The food scene downtown is vibrant and lively, much like the university it borders. Cheap eats like The Fix’s mac and cheese come face-to-face with on-tap tea spots and row after row of brunch places. Prep and Pastry, one of the more expensive spots, racks up more than an hour’s wait on a typical weekend, and quickly sells out their fresh pastries. Prickly pear makes an appearance on its menu in a Prickly Pear Tea sweetened with agave or honey.
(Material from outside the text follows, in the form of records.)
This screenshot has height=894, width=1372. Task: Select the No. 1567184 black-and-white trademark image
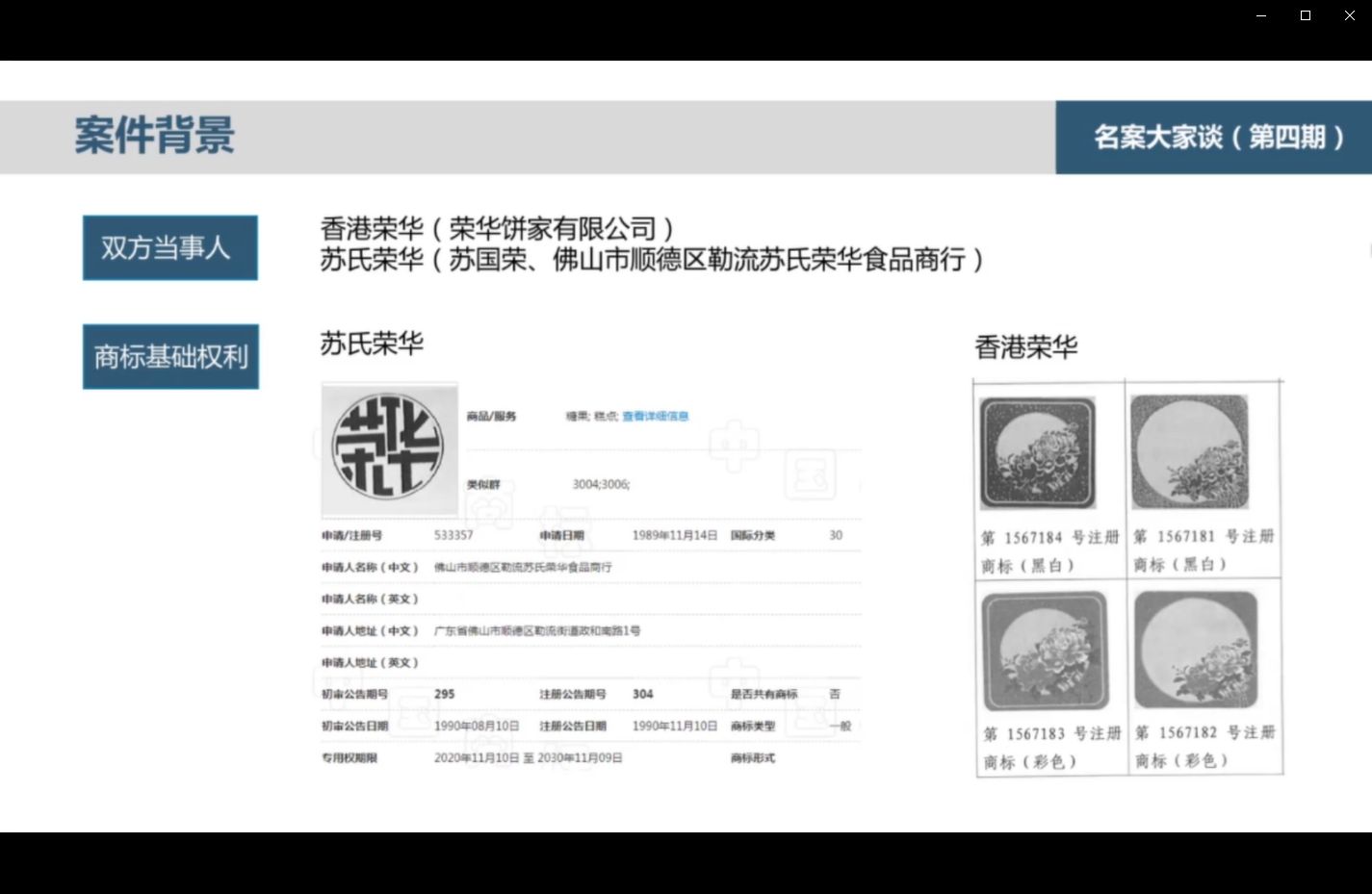(x=1038, y=453)
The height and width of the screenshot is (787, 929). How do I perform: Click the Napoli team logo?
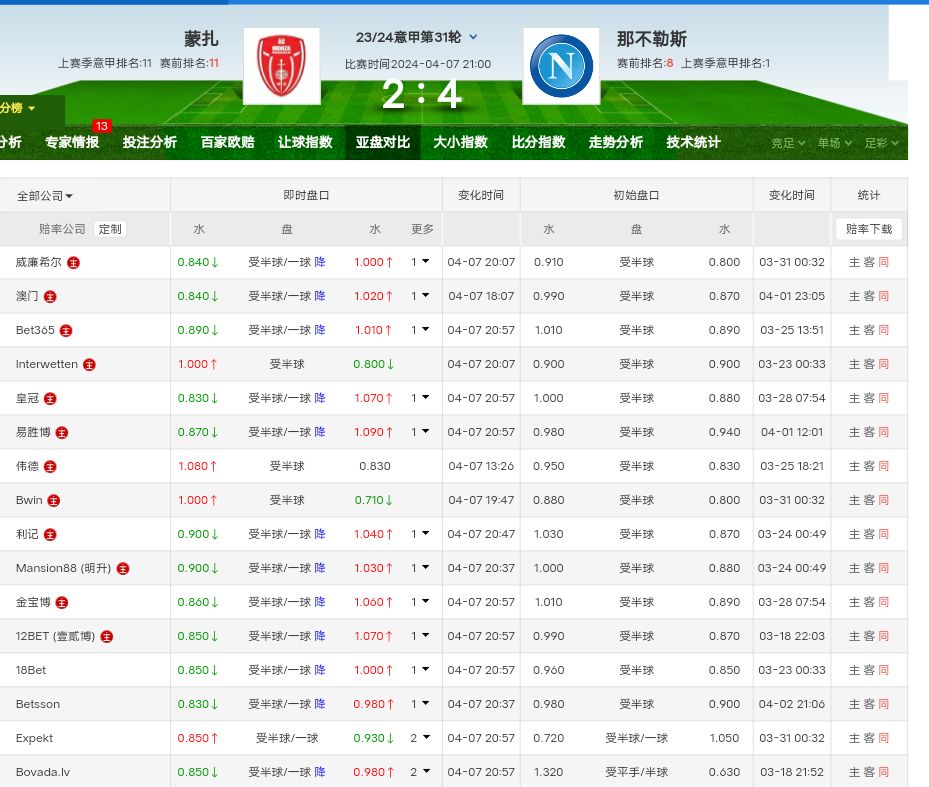[x=561, y=66]
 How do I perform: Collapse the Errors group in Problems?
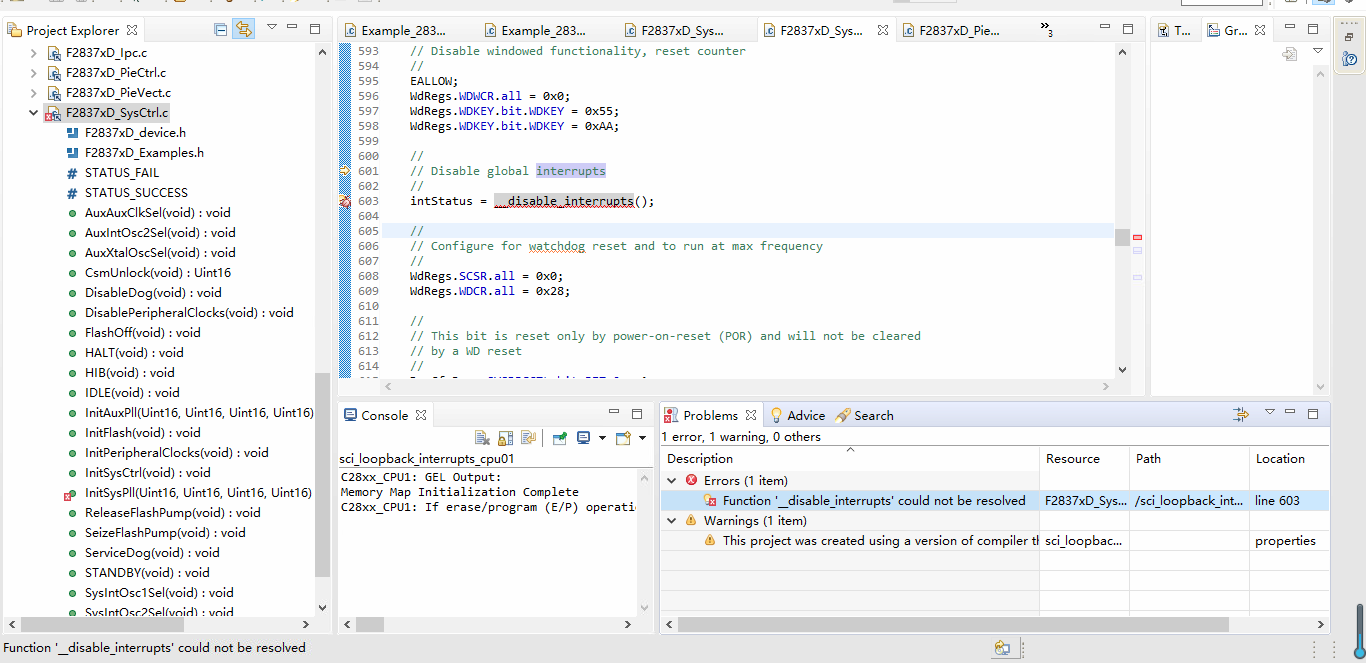tap(673, 481)
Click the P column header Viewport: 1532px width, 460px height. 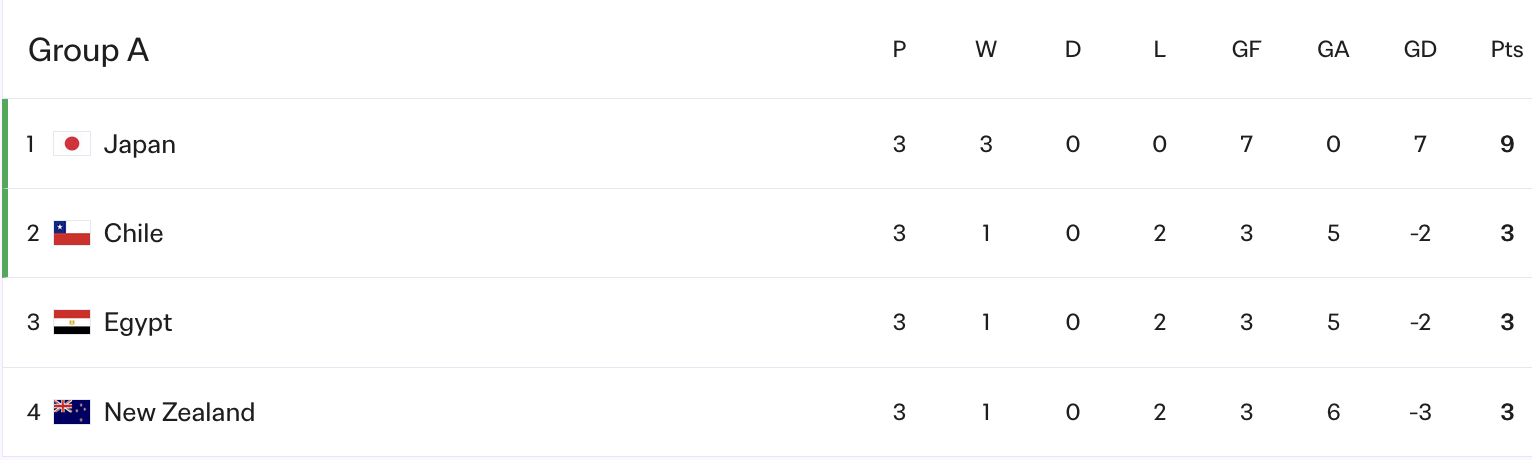coord(899,50)
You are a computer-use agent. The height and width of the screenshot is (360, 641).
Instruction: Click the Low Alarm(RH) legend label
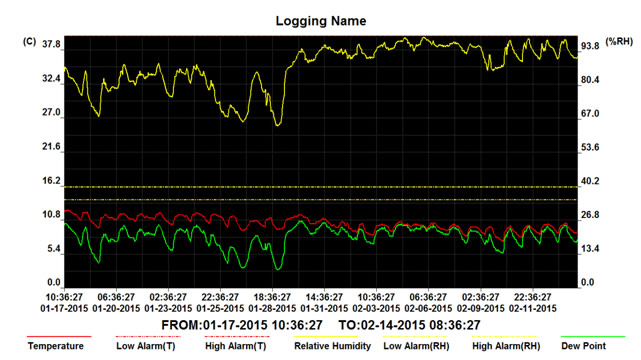click(416, 346)
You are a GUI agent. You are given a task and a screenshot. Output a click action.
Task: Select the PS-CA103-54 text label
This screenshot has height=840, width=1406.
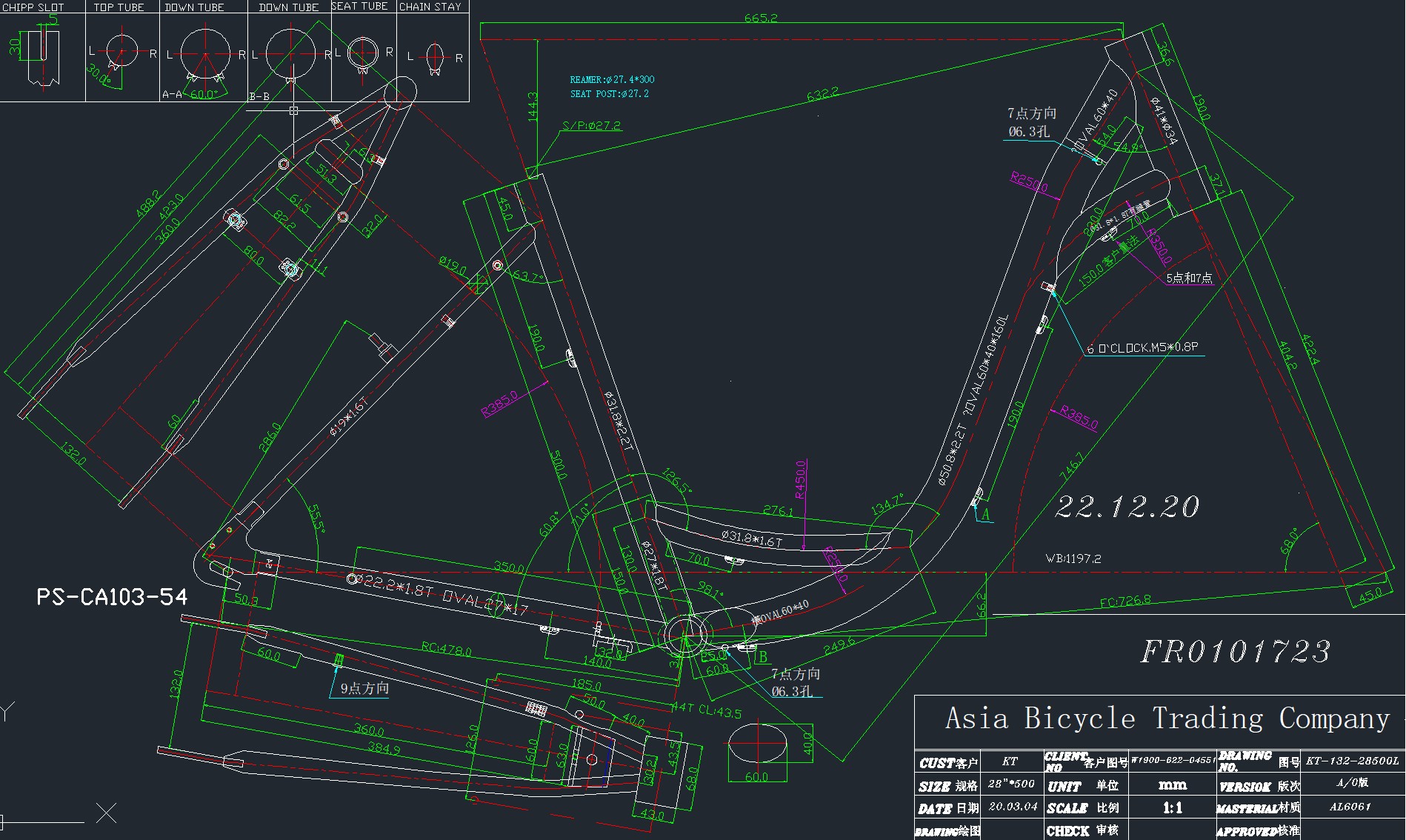tap(112, 597)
Café Baja, across the street from Prep and Pastry, specializes in Mexican-fusion benedicts and serves up something it calls the Roadrunner 3.0, with grilled jalapeno popper tamale cakes, a New Mexican red chile sauce, hollandaise, an avocado tomatillo arbol chile sauce and chimichurri.

 

Traditional French cuisine comes on the scene at Maynard’s, which uses its location beside the old train tracks to transport diners to Paris, and delights with its truffle fries. Hub Restaurant serves formidable American dishes, but is best known for its ice creamery across the street.

 

A close competitor, just down the block but with several locations across town, is the Screamery, which changes flavors with the seasons, and serves such delicacies as honeycomb ice cream. Traditional Spanish tapas get a Mexican infusion at Casa Vicente, a family-run place with no end to the food or the festivities. A Tucson Foodie article recently suggested 43 downtown restaurants, and they have barely brushed the surface.

 

Whether it is cheap, fast Mexican food at 2 a.m. or an elaborate, five-course meal at Maynard’s, there is no lack of fresh and delicious food in this Southwestern town.